WHAT TO PRODUCE:
Write out every line below that includes the word "screenshot".

__________________________________________________

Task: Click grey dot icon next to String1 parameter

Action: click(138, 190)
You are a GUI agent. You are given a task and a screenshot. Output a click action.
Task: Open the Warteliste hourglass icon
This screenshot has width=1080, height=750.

__________________________________________________

RESULT BELOW:
You are a GUI agent. You are given a task and a screenshot. Output a click action.
This screenshot has width=1080, height=750.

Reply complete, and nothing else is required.